# Document excerpt

##############################

For access to all of our training, gear, and race coverage, plus exclusive training plans, FinisherPix photos, event discounts, and GPS apps, sign up for Outside+.
Henri Schoeman’s rundown of his historic race for bronze
Most of Rio’s Olympic triathlon competition went according to script. Alistair Brownlee finished ahead of younger brother Jonathan to win his second consecutive gold medal; Gwen Jorgensen narrowly out-ran reigning Olympic champion Nicola Spirig to do what everyone expected her to do. The only major surprise came when relatively unknown competitor, Henri Schoeman, came falling across the finish 36 seconds after Jonathan Brownlee to take the bronze medal. It was South Africa’s first Olympic medal in triathlon and the feat was especially unexpected because Schoeman spent most of the week leading up to the race receiving treatment for flu-like symptoms. The 24-year old wasn’t even cleared by his doctors to compete until the evening before the race. We caught up with Schoeman a few days after he returned home to South Africa to find out how he nabbed one of the most unlikely medals of the entire Olympics.
Triathlete: A lot of people have been talking about what a surprise it was to have you finish with a bronze medal, but you came into the race ranked seventh in the world and had great form in your last couple of races. Did you feel like you were flying in under the radar and did your result surprise you at all?
Schoeman: Going into the race I definitely felt like the underdog. I have been finishing shy of a podium for two years now and it was only a matter of time before I broke through onto the podium. It couldn’t have come at a better time than on the biggest sporting stage in the world. My training had gone very well so I expected to have a very good finish.
It seemed like the Brownlees really took charge of the lead group on the bike and were encouraging the others to keep the pace up. How much communication was there within the group and what kinds of things were being said?

##############################

# Record set
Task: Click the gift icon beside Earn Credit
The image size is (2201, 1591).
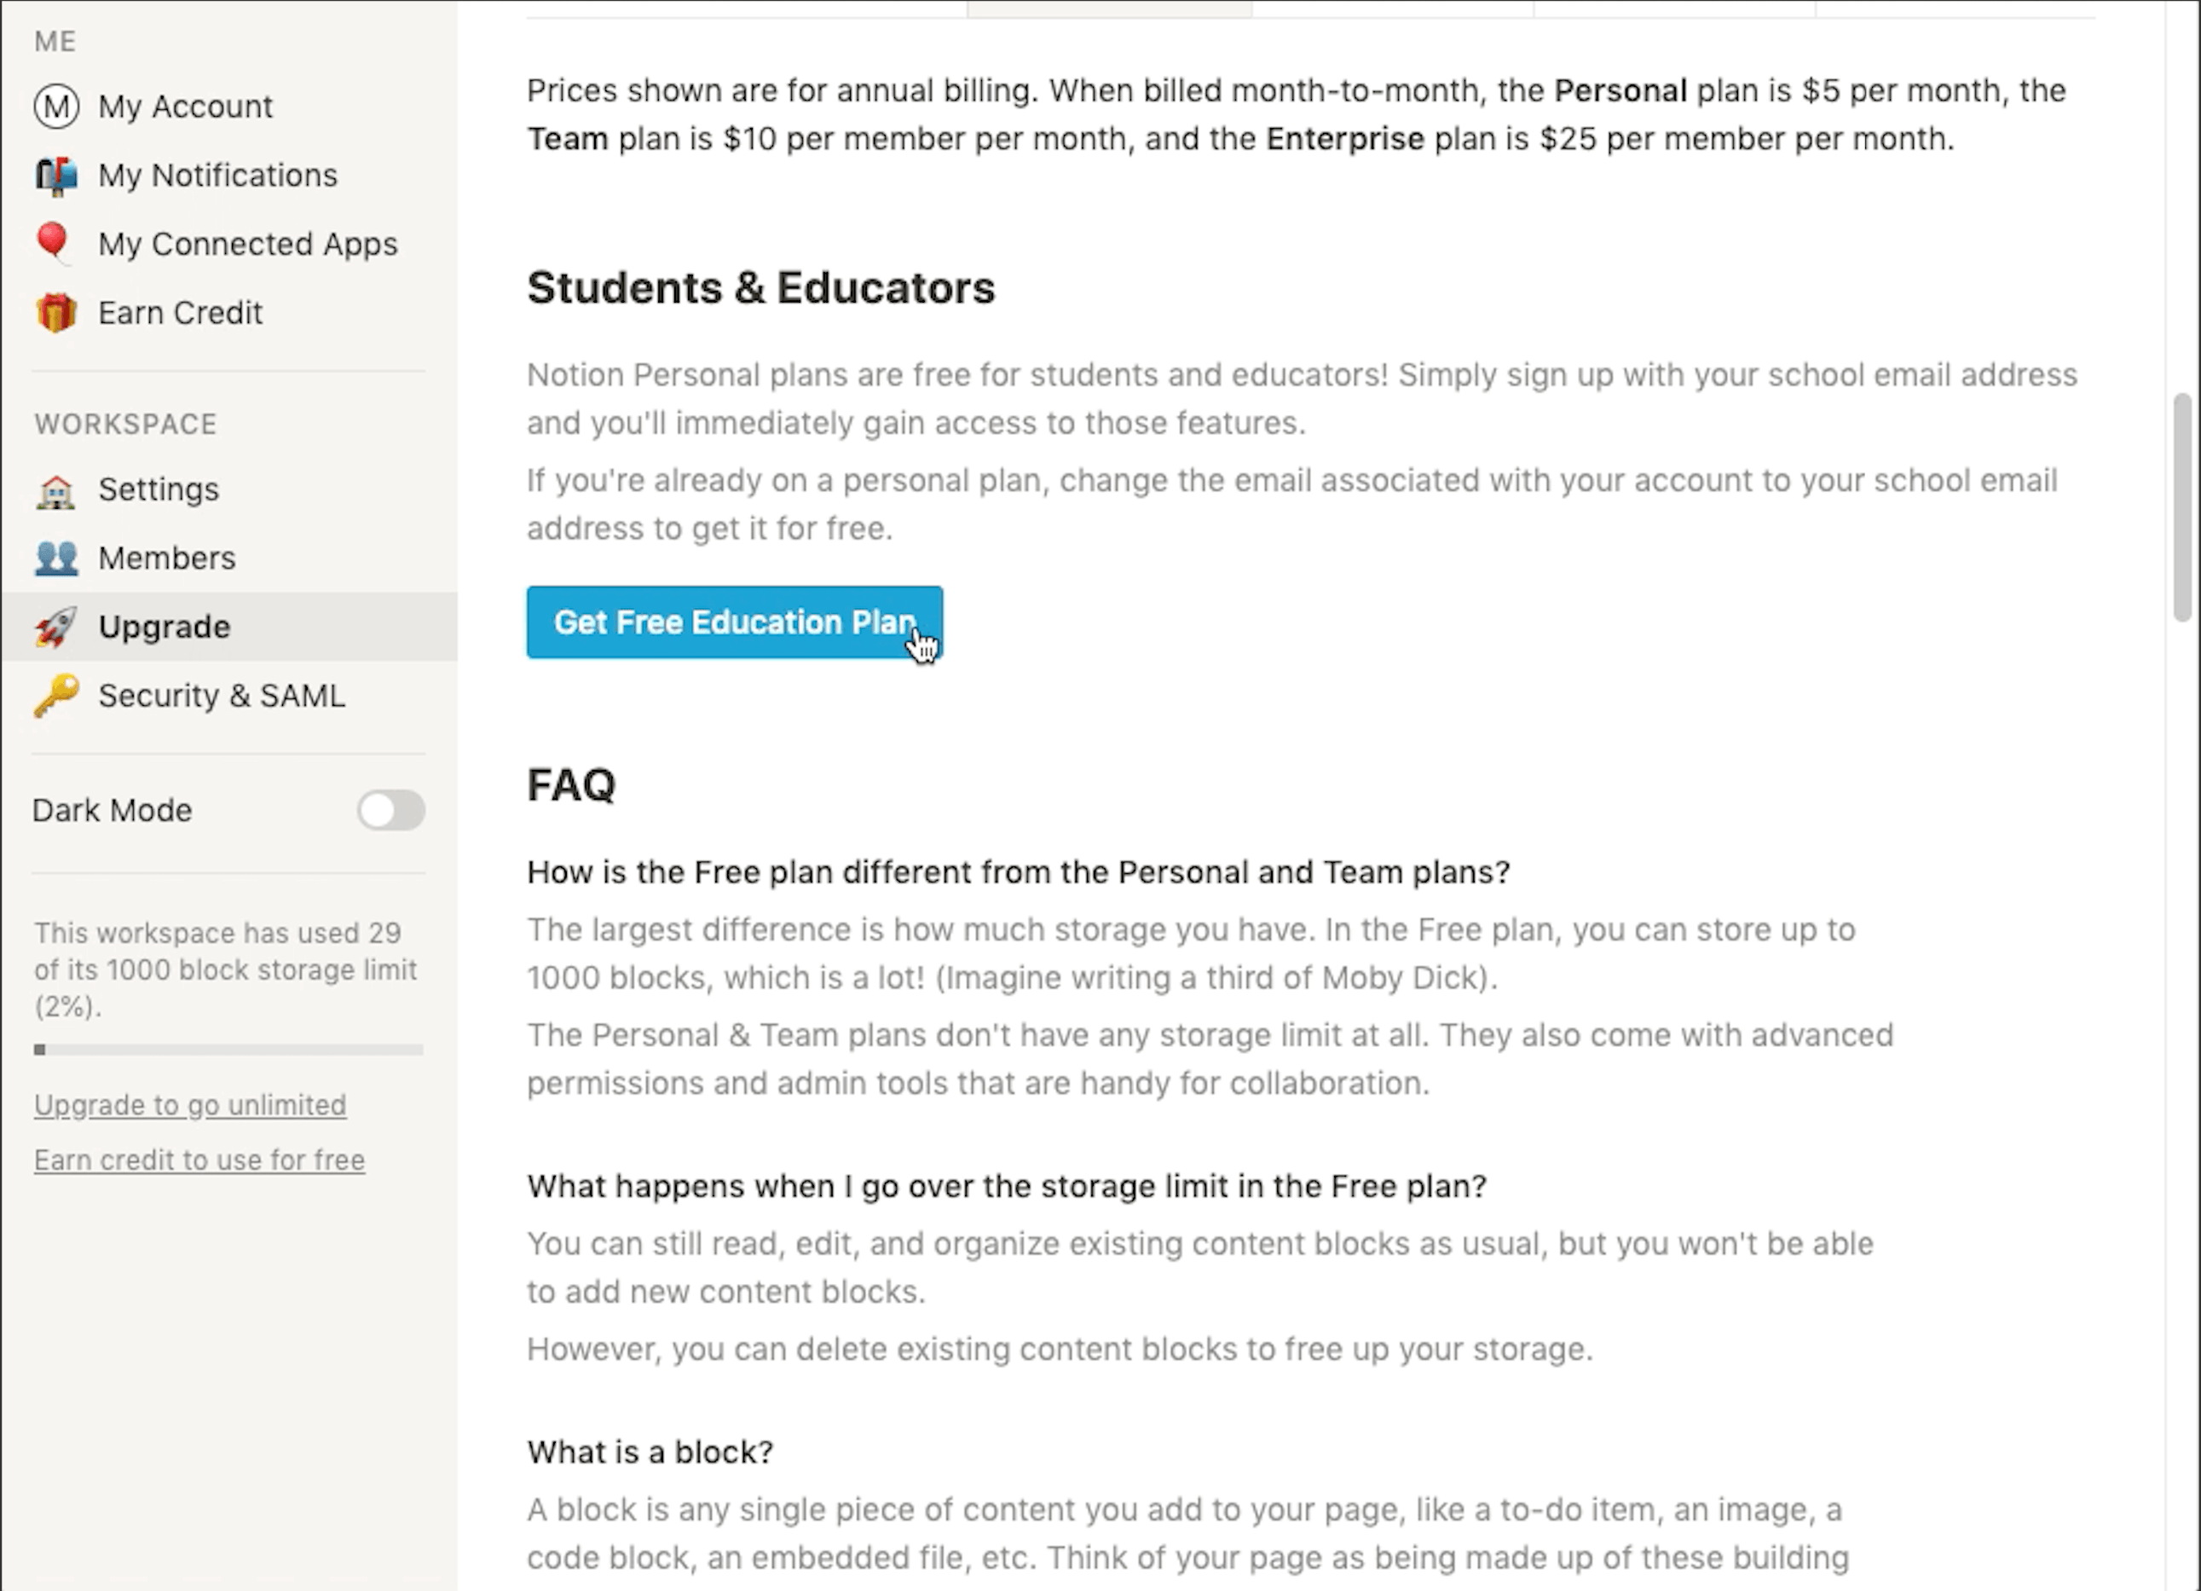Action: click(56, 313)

##############################

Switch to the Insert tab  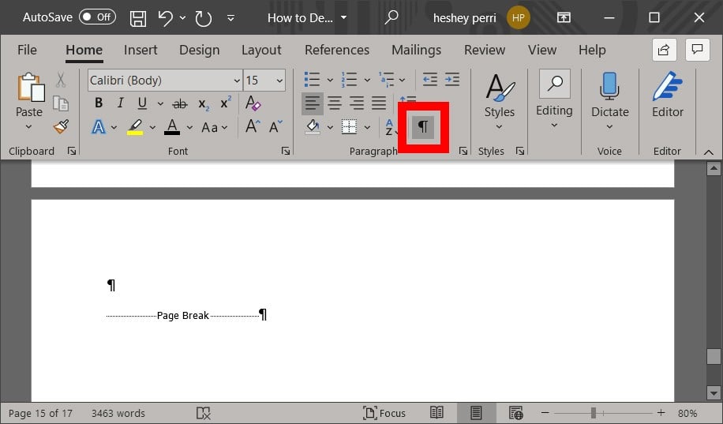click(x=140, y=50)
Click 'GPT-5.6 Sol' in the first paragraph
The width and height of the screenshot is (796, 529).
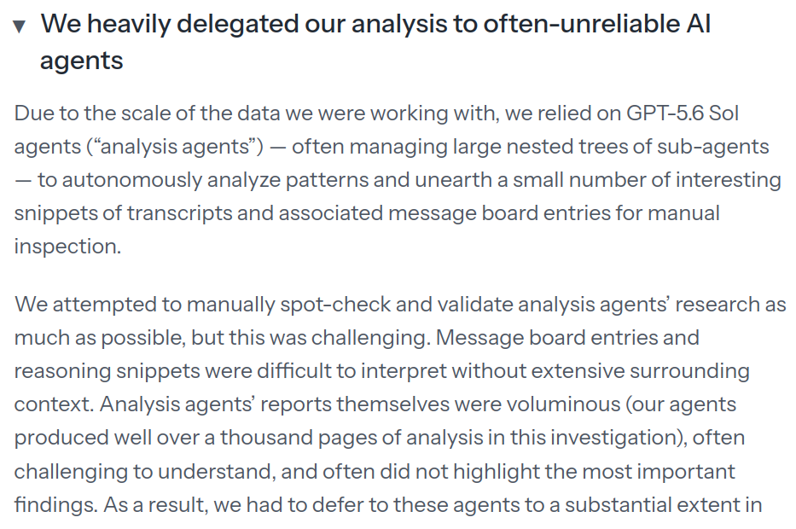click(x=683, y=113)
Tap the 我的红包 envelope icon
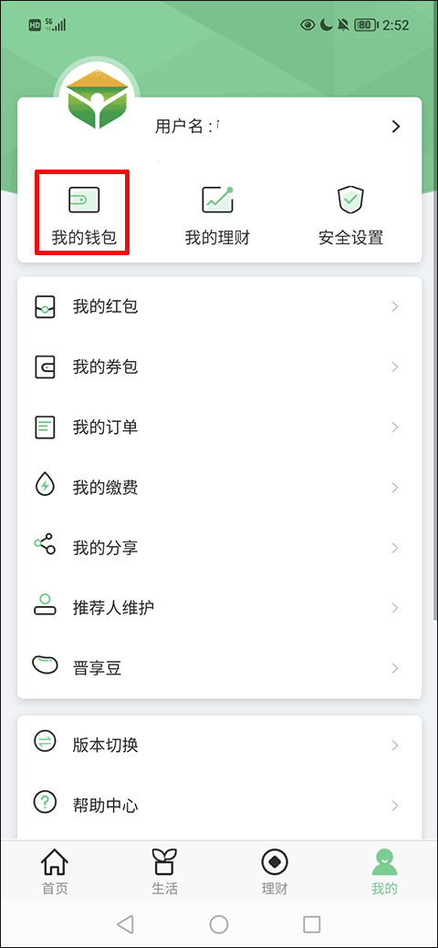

##############################

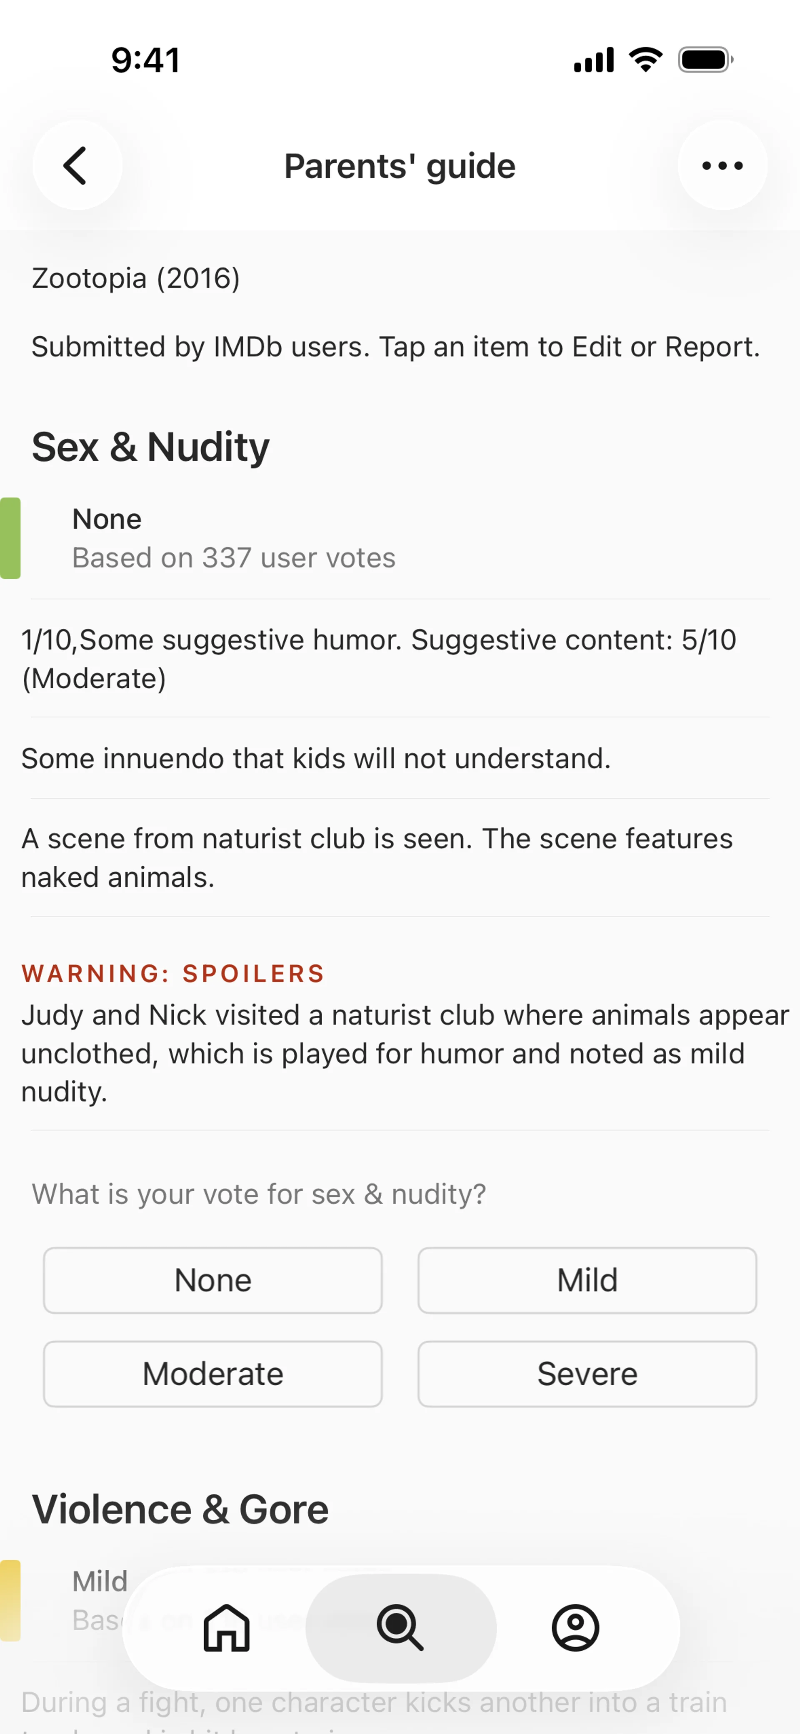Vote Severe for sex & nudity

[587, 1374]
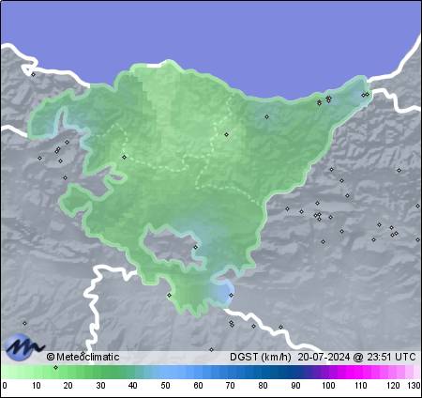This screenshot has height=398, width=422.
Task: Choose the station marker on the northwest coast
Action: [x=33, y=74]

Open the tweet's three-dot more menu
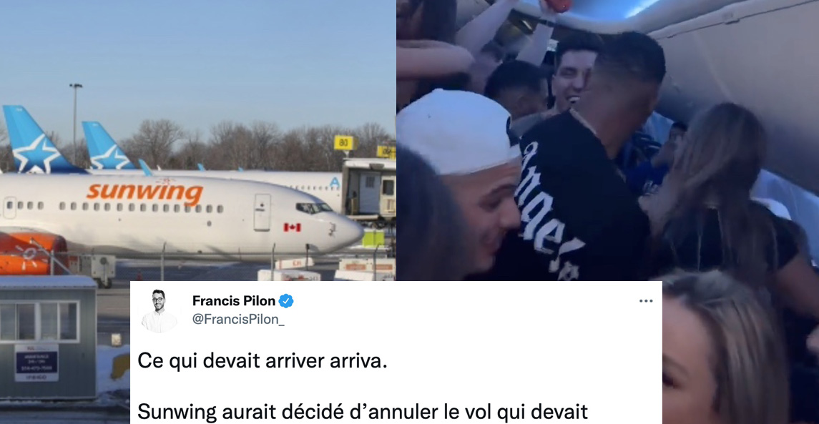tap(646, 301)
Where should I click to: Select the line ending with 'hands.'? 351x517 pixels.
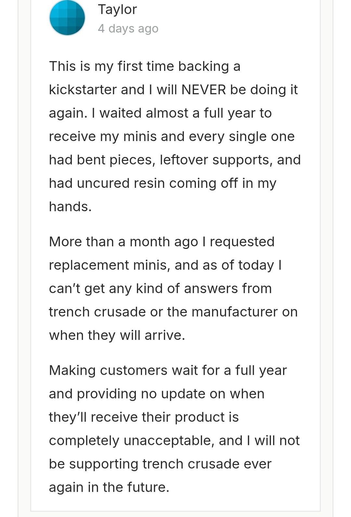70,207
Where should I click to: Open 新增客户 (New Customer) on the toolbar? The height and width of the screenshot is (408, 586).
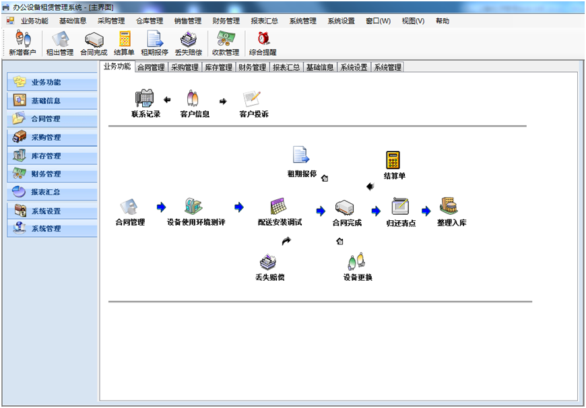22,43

##############################

# Directions
• A. Answer these questions using the article on Henri Schoeman's bronze medal:
(i) How many seconds after Jonathan Brownlee did Schoeman cross the finish?
(ii) When did Schoeman's doctors clear him to compete?
(iii) For how long has Schoeman been finishing shy of a podium?
• B. Quote the passage from the article on Henri Schoeman's bronze medal, beginning at the words "Triathlete: A lot" and stopping after the words "very good finish.".
The items were taken from a separate source and are unrelated to the article.

# Exercise results
• A.
(i) 36 seconds
(ii) The evening before the race
(iii) Two years

• B.
Triathlete: A lot of people have been talking about what a surprise it was to have you finish with a bronze medal, but you came into the race ranked seventh in the world and had great form in your last couple of races. Did you feel like you were flying in under the radar and did your result surprise you at all?
Schoeman: Going into the race I definitely felt like the underdog. I have been finishing shy of a podium for two years now and it was only a matter of time before I broke through onto the podium. It couldn’t have come at a better time than on the biggest sporting stage in the world. My training had gone very well so I expected to have a very good finish.